TDB企業コード:985120506 東京都新宿区 不動産分譲、賃貸 日本長期信用銀行関連 東証1部上場 会社更生法の適用を申請 負債1500億円

東証1部上場の中堅デベロッパー、(株)エルカクエイ(資本金34億8226万3000円,東京都新宿区新宿1-8-1,前田徹博社長,従業員121人)は、2月15日東京地裁へ会社更生法の適用を申請した。

 申請代理人は清水建夫弁護士(東京都中央区銀座6-9-7、電話03-5568-7601)。

 同社は1958年(昭和33年)10月設立の角栄建設(株)を母体に、1963年(同38年)5月株式の額面変更を目的に休眠会社に吸収合併する形で設立、同年6月に株式を店頭公開、1968年6月に東証1部上場を果たしていた。

 かつては団地開発の不動産デベロッパーとして知名度が高かったが、借入金負担などから経営難に陥り、87年からは日本長期信用銀行(以下、長銀)の傘下に入ったのち、戸建住宅分譲中心の事業内容にシフトしていた。
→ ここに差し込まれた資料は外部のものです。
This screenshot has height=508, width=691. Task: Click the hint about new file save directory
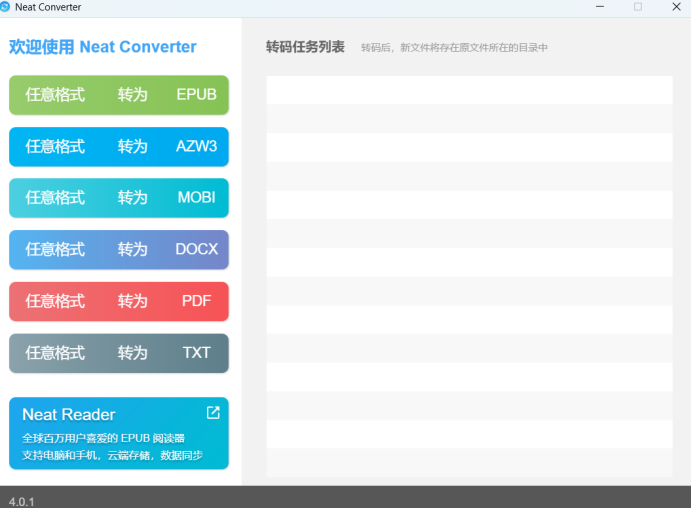pos(454,48)
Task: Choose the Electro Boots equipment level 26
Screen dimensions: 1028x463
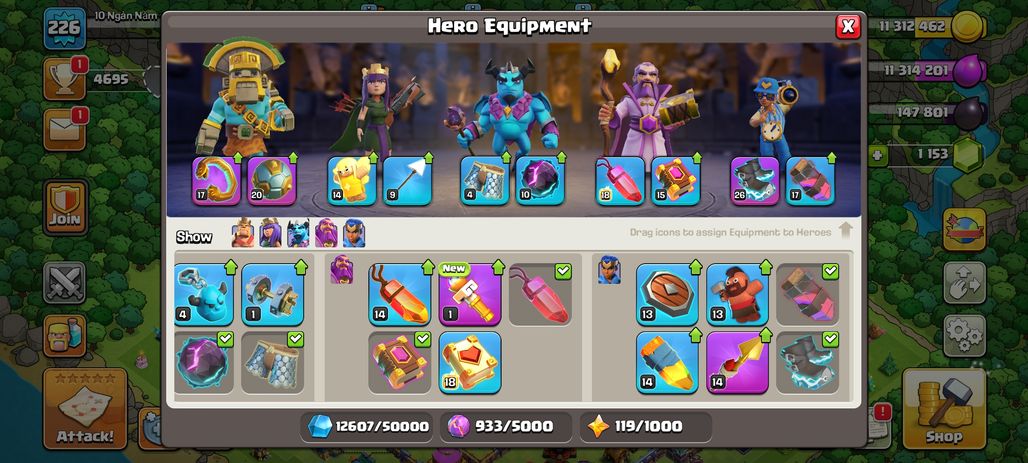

 89年9月には角栄建設(株)から現商号の(株)エルカクエイに商号を変更、メーンの長銀とは資金面、人事面で極めて緊密な関係を築き、近時の事業構成は不動産分譲87.1%、同賃貸7.6%、担保金融3.4%、その他1.0%となっていた。ピーク時の97年3月期には、消費税率アップ前の駆け込み需要から、近郊型住宅「アルモヴィラ」、マンションの「ハイホーム」シリーズが好調で、年売上高は482億2500万円をあげていた。しかし翌98年同期は前期の反動と、景気の不透明感の強まりで、年売上高約319億9700万円(前年比33.7%減)と大幅な減収となっていた。 

 近年は開発用地の取得を抑制していたが、借入金は年商の3倍を超えるなど債務過多の状態からは脱せないままにいた。こうした中、借入総額の80%近くを占めてした長銀が98年10月に特別公的管理となったことで、当社も信用不安に見舞われていた。続く99年3月期も年売上高は約278億5200万円にまで落ち込み、分譲物件の採算悪化から最終損失18億3000万円と赤字に転落していた。

 さらに、今期に入って99年4月には筆頭株主だった長銀系列の長ビル(株)が特別清算を申請(負債約2700億円)、6月には取引先の(株)ベルコーポレーション、(株)ユニラック、(株)山武観光開発、(株)東総地所が特別清算を申請したことで約104億4400万円の不良債権が発生していた。加えて、メーンバンクの長銀と同行の株主である預金保険機構が、米国リップルウッド・ホールディングスを中心とする投資組合と2月9日長銀譲渡に関する最終契約書を締結、抜本的な再建策が見い出せないまま自力再建を断念し、今回の措置となった。

 負債は約1500億円。

 今年に入っての上場企業の倒産は、2月13日に会社更生法の適用を申請した東証1部上場スーパーの(株)長崎屋(負債3039億円)に次いで2社目となる。